Of course, Dunne’s motives can only be explained by the man himself. But what’s interesting about his intervention this week is how it conveys the very human desire to be forgiven, or at least “accepted” again by Irish society.

What’s more, it comes at a time when we are being asked to forgive on an industrial scale.

New entrants to the public service are being asked to work cheerfully with senior colleagues who pulled the ladder up behind them. Hard-pressed TV licence payers are being asked to stomach inflated salaries in RTÉ. People who spent carefully in the boom years are being asked to accept debt write-offs for those who overborrowed.

All this is exacting a toll on our emotions. Why? Because forgiveness typically offends the interests of natural justice. Its subversive nature is illustrated in the Bible story o f the Prodigal Son , a parable that you think you know until you reread it, as the sagacious priest at my local Catholic church said recently.

The story goes that a reckless spender returns home impoverished, and he’s showered with gifts. His ever-responsible brother, who never got a fatted calf, let alone an investment property, is understandably miffed.

In Luke’s gospel, their father tells the disgruntled one: “My son, you are with me always and all I have is yours. But it is only right we should celebrate . . . because your brother here was dead and has come to life; he was lost and is found.”

Now I’m not normally one for quoting scripture, but the story throws down a challenge to anyone who has resentments, jealousies or grievances.
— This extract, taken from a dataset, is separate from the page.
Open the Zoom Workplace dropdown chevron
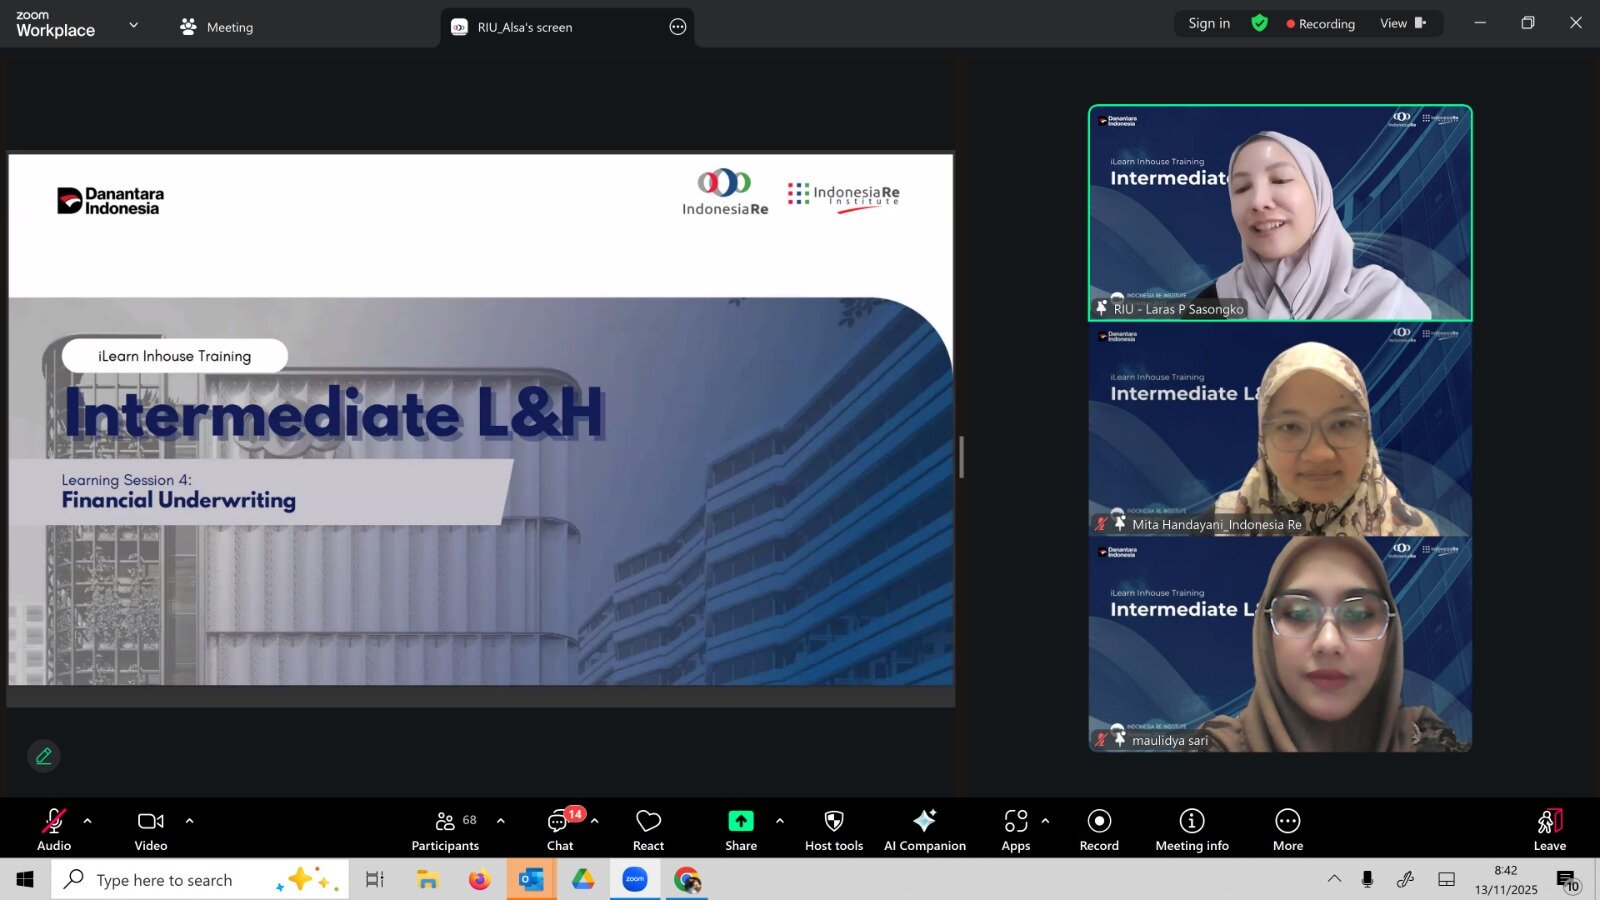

Right may be on your side but you have the power to subvert justice, and in the process you can set yourself free.

This week has given further cause for reflecting on forgiveness as concern lingers over the health of a man who is synonymous with the virtue, Nelson Mandela.


Feelings of hatred
"You can stay alive on your hatred. And I did, for many years," Mandela says, in an introduction to a new edition of his autobiography,

Long Walk to Freedom . On the day he left prison after 27 years of captivity, he admits that his feelings of hatred welled up as he thought of all the indignities and suffering he had endured. "But as I got closer to the car that would take me away, I realised that when I went through that gate, if I still hated them, they would still have me. I wanted to be free. And so I let go."
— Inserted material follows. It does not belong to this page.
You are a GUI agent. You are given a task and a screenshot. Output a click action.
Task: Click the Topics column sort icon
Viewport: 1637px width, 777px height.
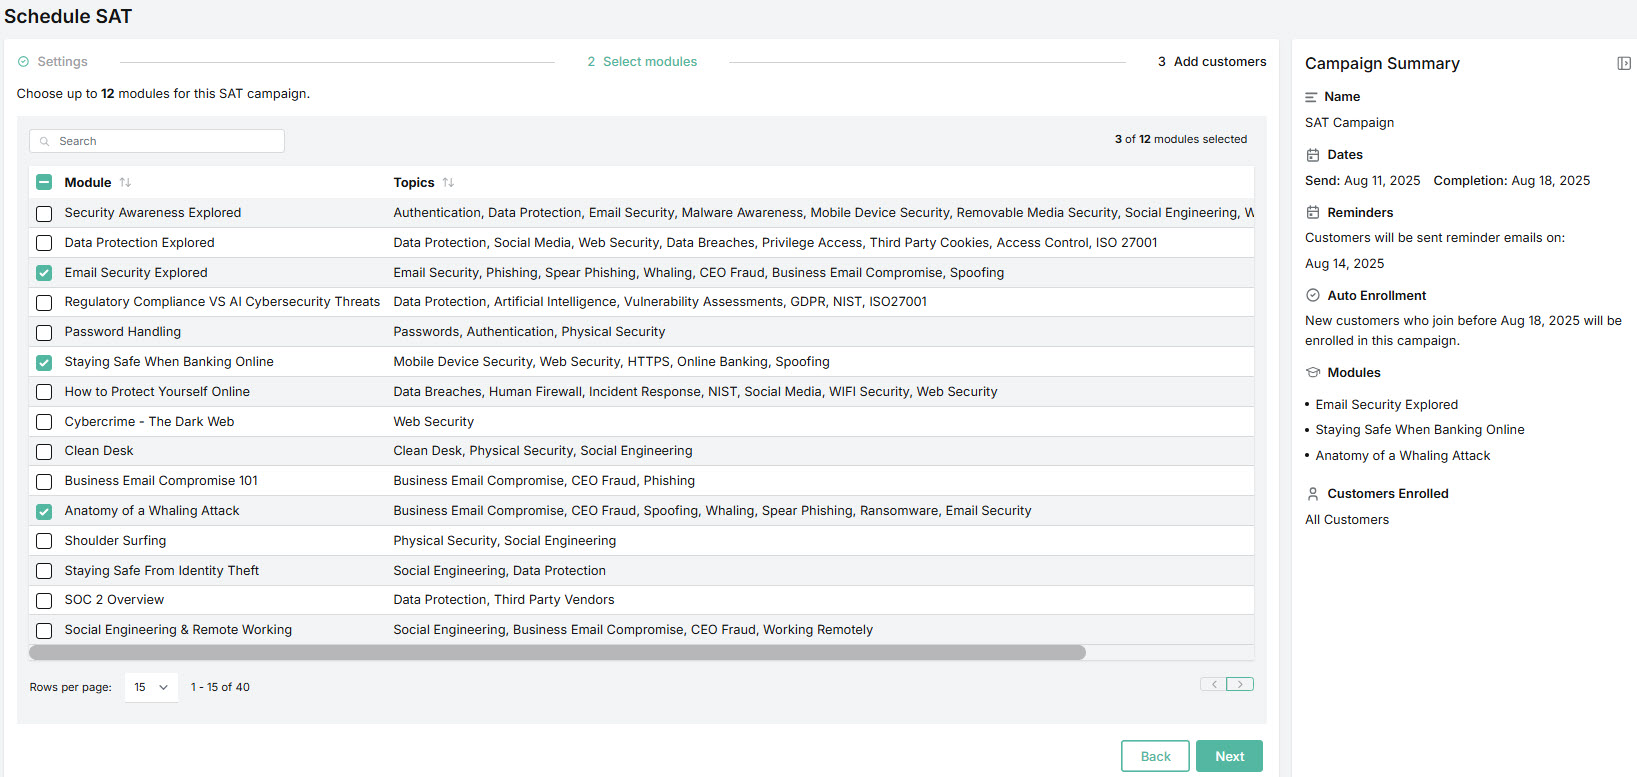pos(448,182)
It strikes me that one of humankind’s greatest creations is forgiveness. Without it every war would end with genocide. With it we have, for example, a prosperous Germany at the heart of Europe.

In Northern Ireland, peace has been achieved through the gift of forgiveness – and it is best described as a gift. The givers have been people like the late Gordon Wilson who told a reporter just hours after his daughter, Marie, had been killed in the 1987 IRA bombing of Enniskillen: "I bear no ill will . . . Dirty sort of talk is not going to bring her back to life . . . I will pray for these men tonight and every night."

Forgiveness is not a cure-all. It is sometimes a poor substitute for justice, a necessary stop-gap where justice can’t be achieved or administered.

By this definition, forgiveness has a role to play in Ireland’s recovery, ideally in the context of some sort of peace and reconciliation process. Imagine the cathartic effect of South African-style hearings where developers and bankers, tax exiles and street traders, patients on waiting lists and carers who’ve lost respite hours, crippled borrowers and ghost estate residents, and maybe even the odd politician, would meet face-to-face in public and speak directly about their hurt.

To get people in the same room, though, you’d need to get them in the same country first. The protagonists in our national trauma aren’t even on the same planet. We’ve a long way to go until we have peace.